**THE TASK**
Can you rewrite this data with every "Viewport" replaced by "Display" and everything else left unchanged?

— start of DATASET RECORDS —

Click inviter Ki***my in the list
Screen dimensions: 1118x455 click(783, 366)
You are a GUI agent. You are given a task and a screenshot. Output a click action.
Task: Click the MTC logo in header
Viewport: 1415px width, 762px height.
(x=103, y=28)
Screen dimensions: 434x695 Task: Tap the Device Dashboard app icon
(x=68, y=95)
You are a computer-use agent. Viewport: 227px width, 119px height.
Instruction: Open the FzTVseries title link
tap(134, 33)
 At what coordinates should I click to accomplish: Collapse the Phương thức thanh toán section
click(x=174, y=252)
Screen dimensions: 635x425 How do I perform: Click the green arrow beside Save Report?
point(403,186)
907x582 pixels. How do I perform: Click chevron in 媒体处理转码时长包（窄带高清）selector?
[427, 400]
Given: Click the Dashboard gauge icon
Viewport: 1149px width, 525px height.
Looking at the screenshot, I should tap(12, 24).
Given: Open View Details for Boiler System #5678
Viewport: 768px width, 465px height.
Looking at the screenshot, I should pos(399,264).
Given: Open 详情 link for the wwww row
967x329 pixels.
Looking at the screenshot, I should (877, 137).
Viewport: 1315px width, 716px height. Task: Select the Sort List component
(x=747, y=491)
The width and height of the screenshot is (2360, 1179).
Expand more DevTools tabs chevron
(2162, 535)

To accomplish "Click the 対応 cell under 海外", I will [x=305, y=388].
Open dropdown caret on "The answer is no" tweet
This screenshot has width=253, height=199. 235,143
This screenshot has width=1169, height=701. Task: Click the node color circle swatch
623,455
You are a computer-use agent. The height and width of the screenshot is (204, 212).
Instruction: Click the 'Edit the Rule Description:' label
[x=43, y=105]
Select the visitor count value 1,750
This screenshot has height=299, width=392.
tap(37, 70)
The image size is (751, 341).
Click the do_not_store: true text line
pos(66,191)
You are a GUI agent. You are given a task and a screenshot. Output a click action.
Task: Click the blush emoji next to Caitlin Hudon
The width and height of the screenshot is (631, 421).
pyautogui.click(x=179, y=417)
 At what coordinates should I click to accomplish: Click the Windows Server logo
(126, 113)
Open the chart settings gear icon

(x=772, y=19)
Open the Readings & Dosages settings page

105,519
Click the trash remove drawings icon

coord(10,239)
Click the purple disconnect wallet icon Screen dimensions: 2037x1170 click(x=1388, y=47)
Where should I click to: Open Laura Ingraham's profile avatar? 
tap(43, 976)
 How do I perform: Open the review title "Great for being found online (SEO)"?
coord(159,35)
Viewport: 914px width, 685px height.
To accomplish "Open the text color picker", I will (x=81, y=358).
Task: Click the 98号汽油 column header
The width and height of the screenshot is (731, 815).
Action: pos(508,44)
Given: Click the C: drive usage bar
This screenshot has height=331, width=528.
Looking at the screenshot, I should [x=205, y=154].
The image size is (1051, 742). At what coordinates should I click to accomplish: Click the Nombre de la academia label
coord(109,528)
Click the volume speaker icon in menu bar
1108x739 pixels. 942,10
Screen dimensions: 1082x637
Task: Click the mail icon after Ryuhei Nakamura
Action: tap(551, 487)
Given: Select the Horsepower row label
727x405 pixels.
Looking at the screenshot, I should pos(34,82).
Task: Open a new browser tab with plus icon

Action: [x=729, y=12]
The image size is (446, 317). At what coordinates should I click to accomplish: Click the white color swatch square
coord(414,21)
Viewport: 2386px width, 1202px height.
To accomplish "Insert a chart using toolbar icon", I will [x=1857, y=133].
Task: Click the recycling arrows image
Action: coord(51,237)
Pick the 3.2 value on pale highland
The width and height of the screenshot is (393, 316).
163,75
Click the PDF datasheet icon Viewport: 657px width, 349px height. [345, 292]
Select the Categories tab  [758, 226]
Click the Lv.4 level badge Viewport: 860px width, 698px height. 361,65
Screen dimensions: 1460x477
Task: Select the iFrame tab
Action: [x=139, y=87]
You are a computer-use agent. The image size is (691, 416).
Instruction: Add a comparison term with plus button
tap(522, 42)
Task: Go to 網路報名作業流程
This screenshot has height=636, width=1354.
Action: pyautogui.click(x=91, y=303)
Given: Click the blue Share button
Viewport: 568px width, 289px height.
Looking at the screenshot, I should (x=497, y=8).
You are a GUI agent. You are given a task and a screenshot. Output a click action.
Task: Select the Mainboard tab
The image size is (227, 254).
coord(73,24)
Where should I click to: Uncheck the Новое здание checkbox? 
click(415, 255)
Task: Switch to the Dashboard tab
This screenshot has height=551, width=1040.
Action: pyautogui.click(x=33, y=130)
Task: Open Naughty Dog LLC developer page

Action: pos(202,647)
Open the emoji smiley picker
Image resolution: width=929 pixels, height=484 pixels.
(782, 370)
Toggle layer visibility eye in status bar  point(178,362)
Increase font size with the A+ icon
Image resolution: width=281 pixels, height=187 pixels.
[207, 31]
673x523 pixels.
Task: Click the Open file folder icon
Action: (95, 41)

— end of DATASET RECORDS —

**EXERCISE SOLUTION**
Click inviter Ki***my in the list
Screen dimensions: 1118x455 click(783, 366)
You are a GUI agent. You are given a task and a screenshot. Output a click action.
Task: Click the MTC logo in header
Display: 1415px width, 762px height.
(x=103, y=28)
Screen dimensions: 434x695 Task: Tap the Device Dashboard app icon
(x=68, y=95)
You are a computer-use agent. Display: 227px width, 119px height.
Instruction: Open the FzTVseries title link
tap(134, 33)
 At what coordinates should I click to accomplish: Collapse the Phương thức thanh toán section
click(x=174, y=252)
Screen dimensions: 635x425 How do I perform: Click the green arrow beside Save Report?
point(403,186)
907x582 pixels. How do I perform: Click chevron in 媒体处理转码时长包（窄带高清）selector?
[427, 400]
Given: Click the Dashboard gauge icon
Display: 1149px width, 525px height.
Looking at the screenshot, I should tap(12, 24).
Given: Open View Details for Boiler System #5678
Display: 768px width, 465px height.
Looking at the screenshot, I should pos(399,264).
Given: Open 详情 link for the wwww row
967x329 pixels.
Looking at the screenshot, I should (877, 137).
Display: 1315px width, 716px height. Task: Select the Sort List component
(x=747, y=491)
The width and height of the screenshot is (2360, 1179).
Expand more DevTools tabs chevron
(2162, 535)

To accomplish "Click the 対応 cell under 海外", I will [x=305, y=388].
Open dropdown caret on "The answer is no" tweet
This screenshot has width=253, height=199. 235,143
This screenshot has width=1169, height=701. Task: Click the node color circle swatch
623,455
You are a computer-use agent. The height and width of the screenshot is (204, 212).
Instruction: Click the 'Edit the Rule Description:' label
[x=43, y=105]
Select the visitor count value 1,750
This screenshot has height=299, width=392.
tap(37, 70)
The image size is (751, 341).
Click the do_not_store: true text line
pos(66,191)
You are a GUI agent. You are given a task and a screenshot. Output a click action.
Task: Click the blush emoji next to Caitlin Hudon
The width and height of the screenshot is (631, 421).
pyautogui.click(x=179, y=417)
 At what coordinates should I click to accomplish: Click the Windows Server logo
(126, 113)
Open the chart settings gear icon

(x=772, y=19)
Open the Readings & Dosages settings page

105,519
Click the trash remove drawings icon

coord(10,239)
Click the purple disconnect wallet icon Screen dimensions: 2037x1170 click(x=1388, y=47)
Where should I click to: Open Laura Ingraham's profile avatar? 
tap(43, 976)
 How do I perform: Open the review title "Great for being found online (SEO)"?
coord(159,35)
Display: 914px width, 685px height.
To accomplish "Open the text color picker", I will (x=81, y=358).
Task: Click the 98号汽油 column header
The width and height of the screenshot is (731, 815).
Action: pos(508,44)
Given: Click the C: drive usage bar
This screenshot has height=331, width=528.
Looking at the screenshot, I should [x=205, y=154].
The image size is (1051, 742). At what coordinates should I click to accomplish: Click the Nombre de la academia label
coord(109,528)
Click the volume speaker icon in menu bar
1108x739 pixels. 942,10
Screen dimensions: 1082x637
Task: Click the mail icon after Ryuhei Nakamura
Action: tap(551, 487)
Given: Select the Horsepower row label
727x405 pixels.
Looking at the screenshot, I should pos(34,82).
Task: Open a new browser tab with plus icon

Action: [x=729, y=12]
The image size is (446, 317). At what coordinates should I click to accomplish: Click the white color swatch square
coord(414,21)
Display: 2386px width, 1202px height.
To accomplish "Insert a chart using toolbar icon", I will [x=1857, y=133].
Task: Click the recycling arrows image
Action: coord(51,237)
Pick the 3.2 value on pale highland
The width and height of the screenshot is (393, 316).
163,75
Click the PDF datasheet icon Display: 657px width, 349px height. [345, 292]
Select the Categories tab  [758, 226]
Click the Lv.4 level badge Display: 860px width, 698px height. 361,65
Screen dimensions: 1460x477
Task: Select the iFrame tab
Action: [x=139, y=87]
You are a computer-use agent. The image size is (691, 416).
Instruction: Add a comparison term with plus button
tap(522, 42)
Task: Go to 網路報名作業流程
This screenshot has height=636, width=1354.
Action: pyautogui.click(x=91, y=303)
Given: Click the blue Share button
Display: 568px width, 289px height.
Looking at the screenshot, I should (x=497, y=8).
You are a GUI agent. You are given a task and a screenshot. Output a click action.
Task: Select the Mainboard tab
The image size is (227, 254).
coord(73,24)
Where should I click to: Uncheck the Новое здание checkbox? 
click(415, 255)
Task: Switch to the Dashboard tab
This screenshot has height=551, width=1040.
Action: pyautogui.click(x=33, y=130)
Task: Open Naughty Dog LLC developer page

Action: pos(202,647)
Open the emoji smiley picker
Image resolution: width=929 pixels, height=484 pixels.
(782, 370)
Toggle layer visibility eye in status bar  point(178,362)
Increase font size with the A+ icon
Image resolution: width=281 pixels, height=187 pixels.
[207, 31]
673x523 pixels.
Task: Click the Open file folder icon
Action: (95, 41)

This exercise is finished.